- Activity -
A single number is required: how many lines in the entries hold the word "icon".

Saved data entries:
※
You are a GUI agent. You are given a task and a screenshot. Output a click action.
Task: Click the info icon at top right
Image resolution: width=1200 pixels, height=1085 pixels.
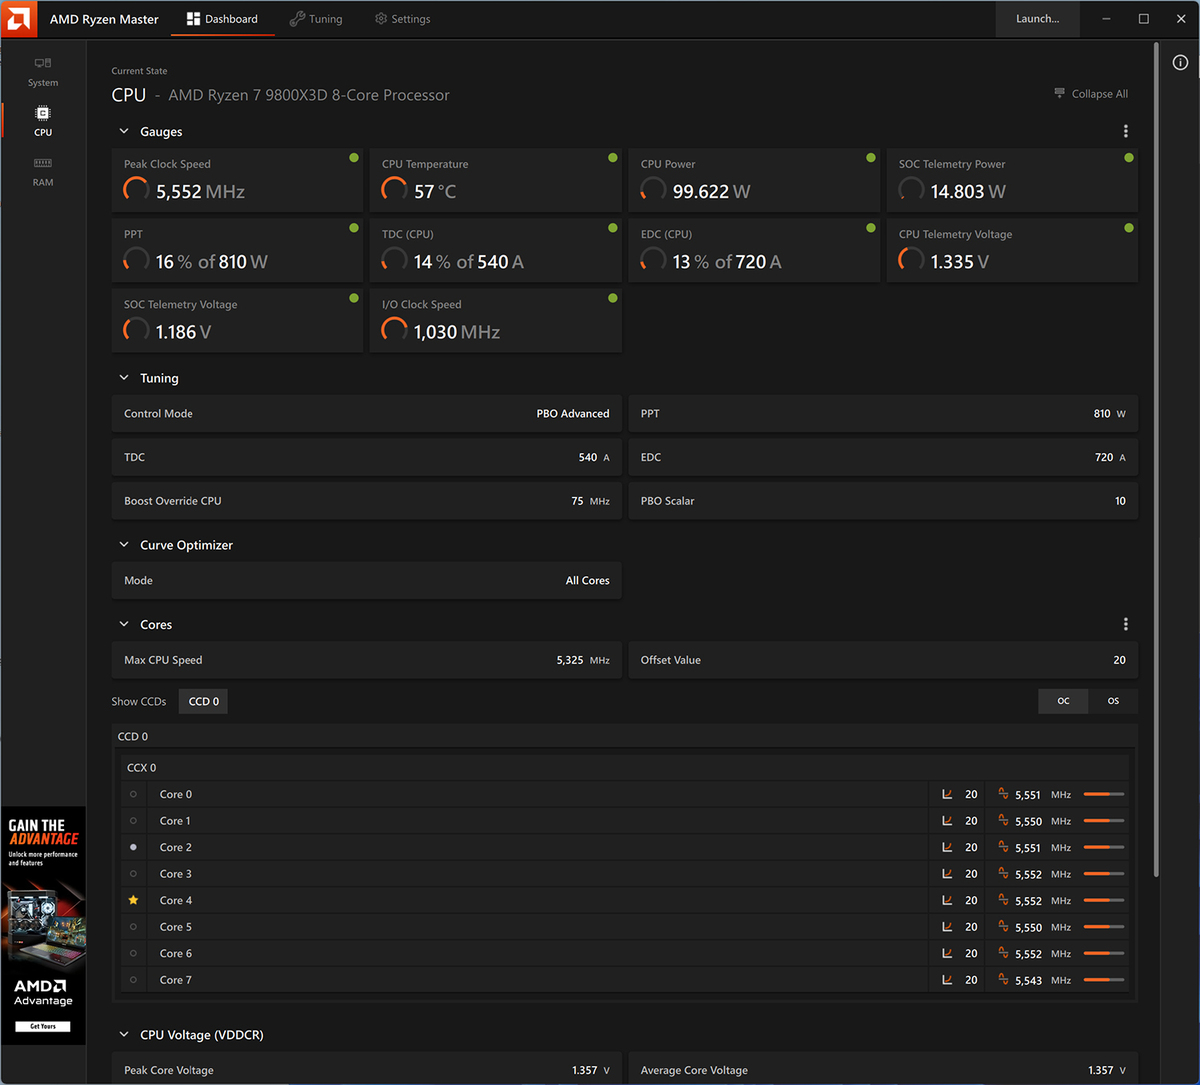pyautogui.click(x=1180, y=63)
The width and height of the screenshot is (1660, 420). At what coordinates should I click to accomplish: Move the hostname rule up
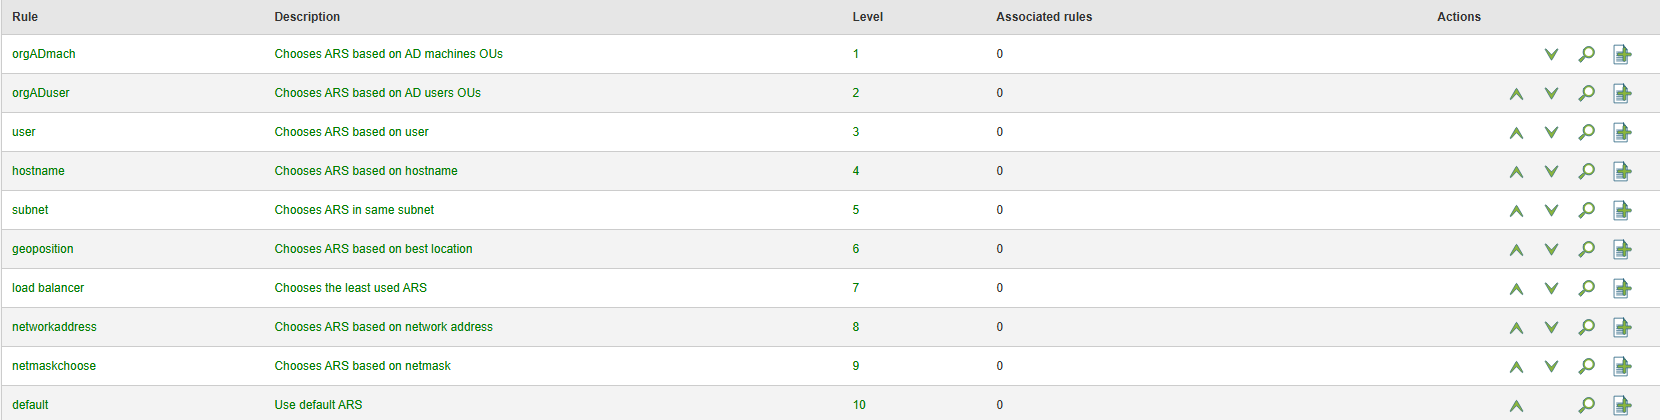[x=1516, y=171]
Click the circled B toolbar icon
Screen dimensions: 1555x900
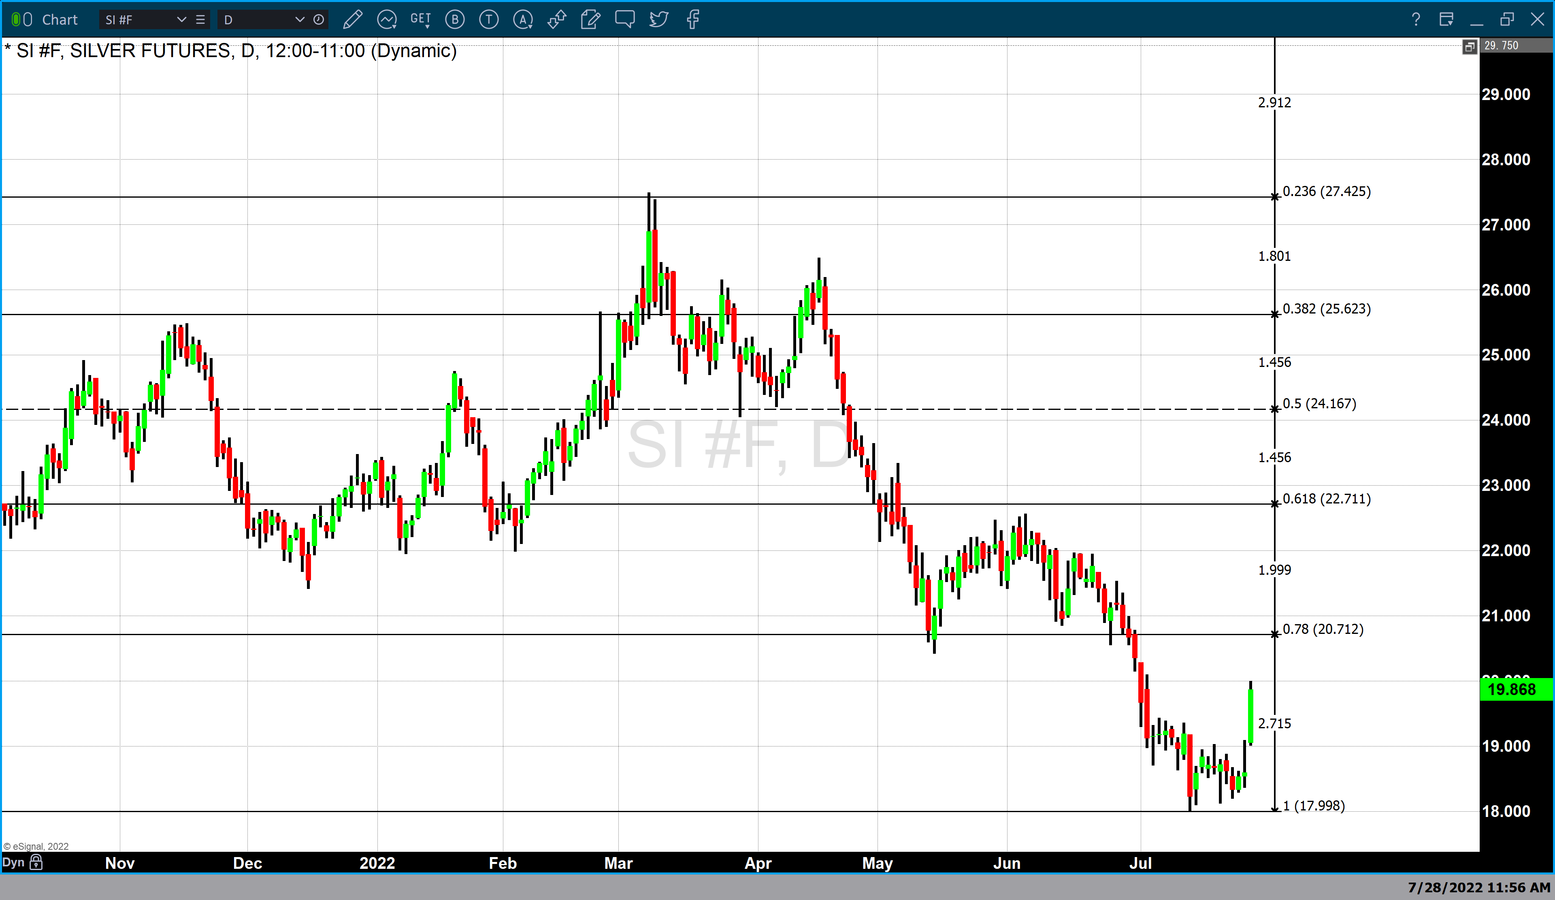tap(455, 19)
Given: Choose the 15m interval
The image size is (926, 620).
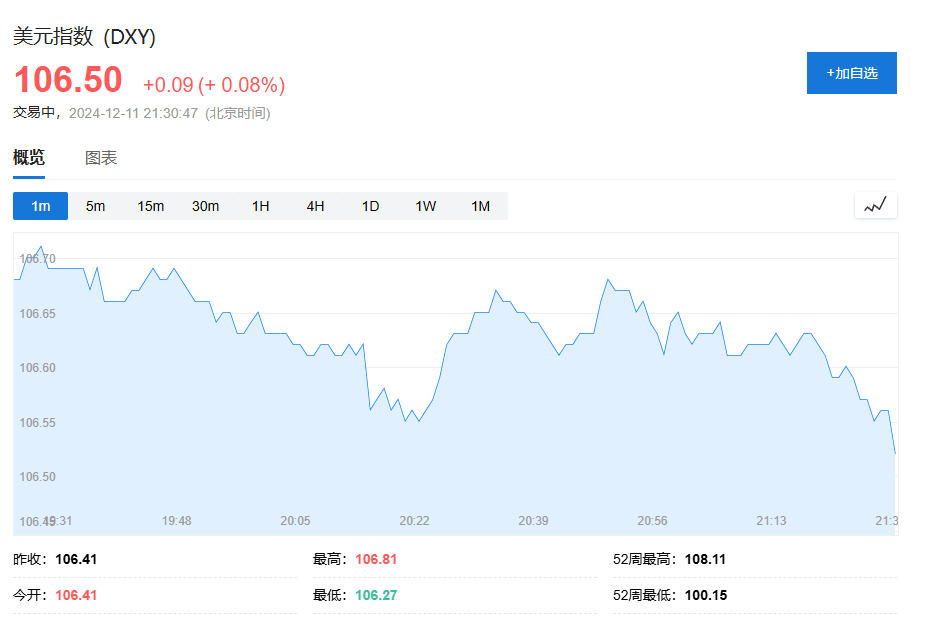Looking at the screenshot, I should [150, 206].
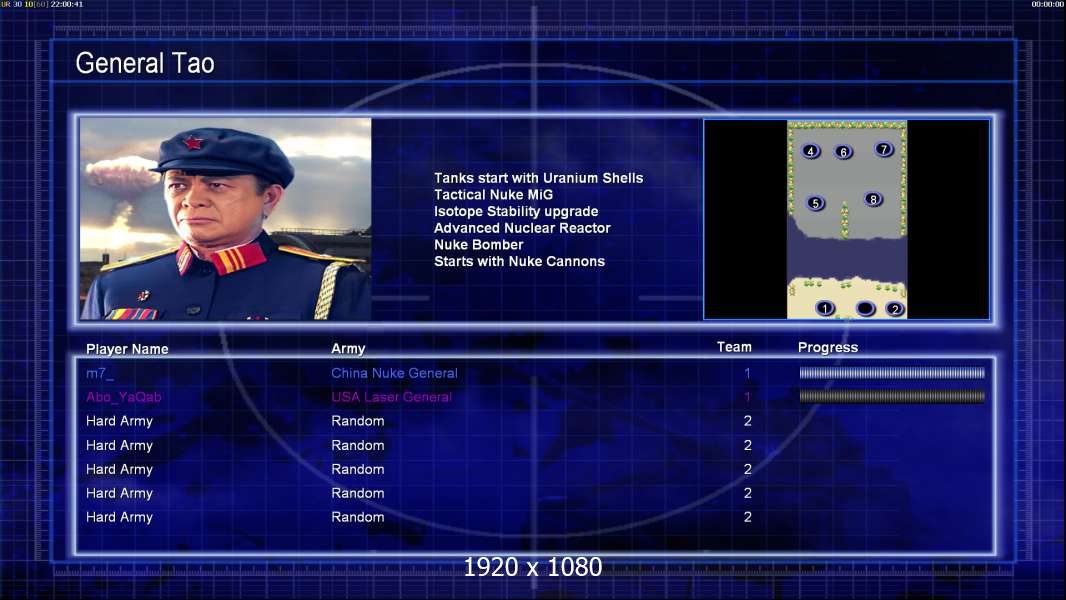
※
- Answer area -
2